En esto tengo una teoría, relacionada con una columna anterior: si tuviéramos la costumbre de contar el dinero que encontramos por la calle a lo largo de nuestra vida, hacia el final tendríamos un indicador objetivo de la suerte con la que cuenta cada uno. Impreciso, arbitrario e inútil, por supuesto, pero objetivo.
Por otro lado, existe una variante a este asunto que consiste en los hallazgos de dinero en nuestra propia ropa, cuando vuelve el frío y bajamos esas bolsas de consorcio con prendas de invierno de la parte más alta del armario. El encuentro de estos billetes nos pone contentos, pero no nos hace felices, como el callejero. Por empezar, sabemos que este suceso tuvo su origen en nuestro olvido, y además debemos lidiar con el añadido de la devaluación, por lo tanto decreto en este breve ensayo que encontrar plata en la calle siempre será mejor que en nuestra ropa.
Las recomendaciones en esta ocasión son tan buenas que diría -recurriendo a una metáfora que se veía venir- que son como encontrar plata en la calle. Por empezar, un cuento de Roberto Fontanarrosa, Julito. Y luego, en cine, una comedia canadiense, La gran seducción.

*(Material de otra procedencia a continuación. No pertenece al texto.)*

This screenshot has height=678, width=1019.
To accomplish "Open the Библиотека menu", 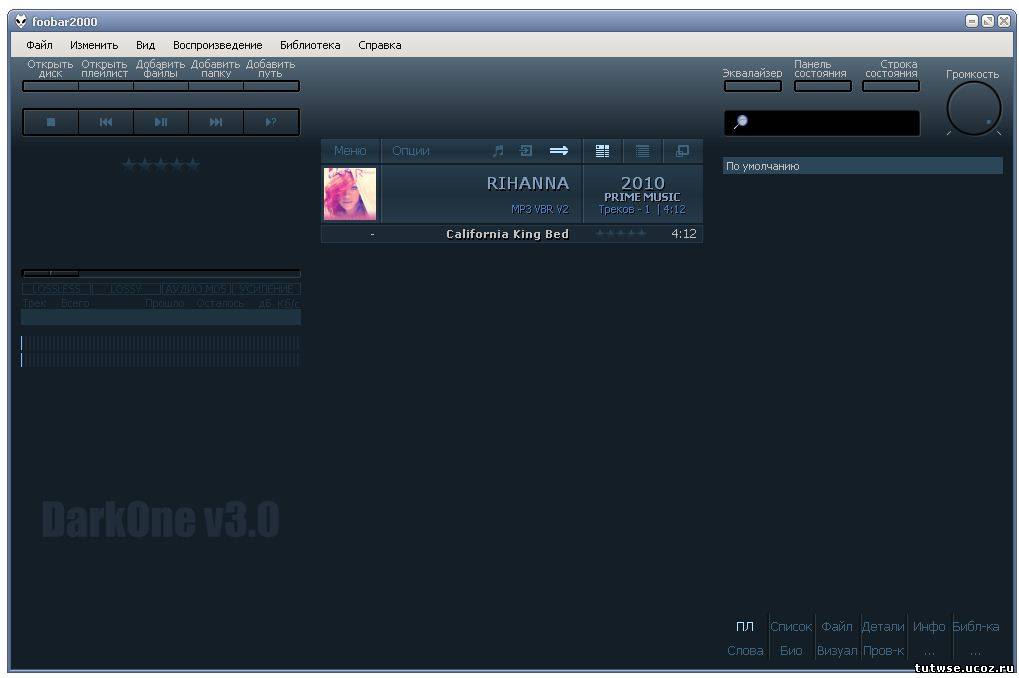I will point(310,45).
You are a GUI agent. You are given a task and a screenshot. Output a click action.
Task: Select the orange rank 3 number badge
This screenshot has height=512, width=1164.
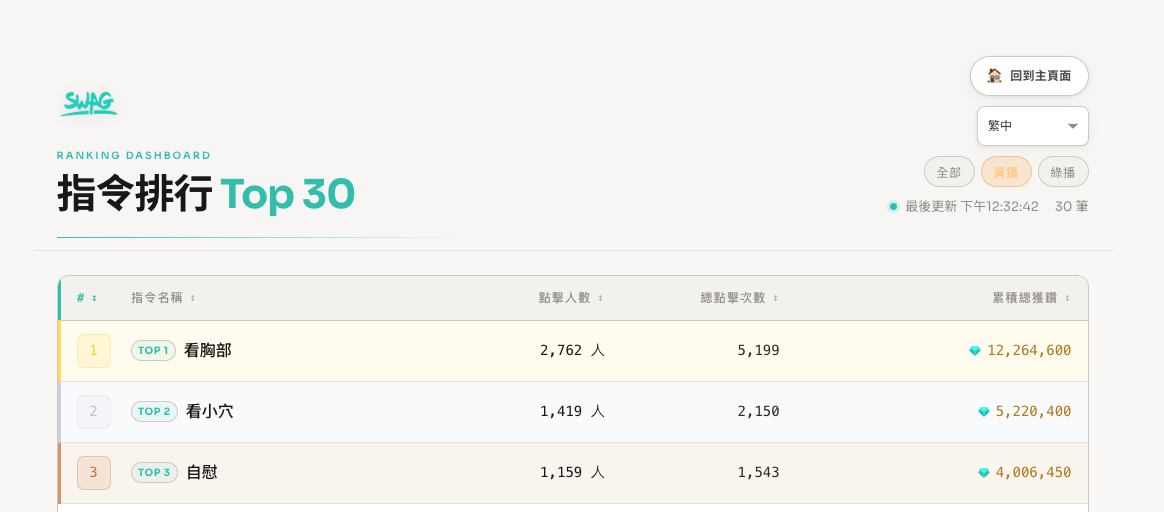(x=94, y=473)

Pero volviendo a lo que dije acerca de contar la cantidad de dinero que encontramos por la calle, alguna vez me contaron la breve historia de un personaje que tuvo esta desafortunada idea, pero además le añadió otra desafortunada idea: contar la que perdía –o al menos la que de algún modo le constaba que perdía- de tal manera de poder realizar un balance. Hacia el final de sus días comenzó a hacer cálculos y descubrió, con absoluta tristeza, que se debía dinero. Salió a recorrer la ciudad con sus pocas fuerzas de viejo desesperado, pero ni su vista ni su destino eran los de antes y las cuadras y los días se sucedieron sin un que solo peso hiciera acto de presencia. Hasta que un día se cansó de esa búsqueda absurda y decidió abandonarla en ese mismo momento, justo cuando estaba buscando plata en una avenida. Paró un taxi para volver a su casa, y al finalizar el recorrido descubrió, con pavor, que había perdido la billetera.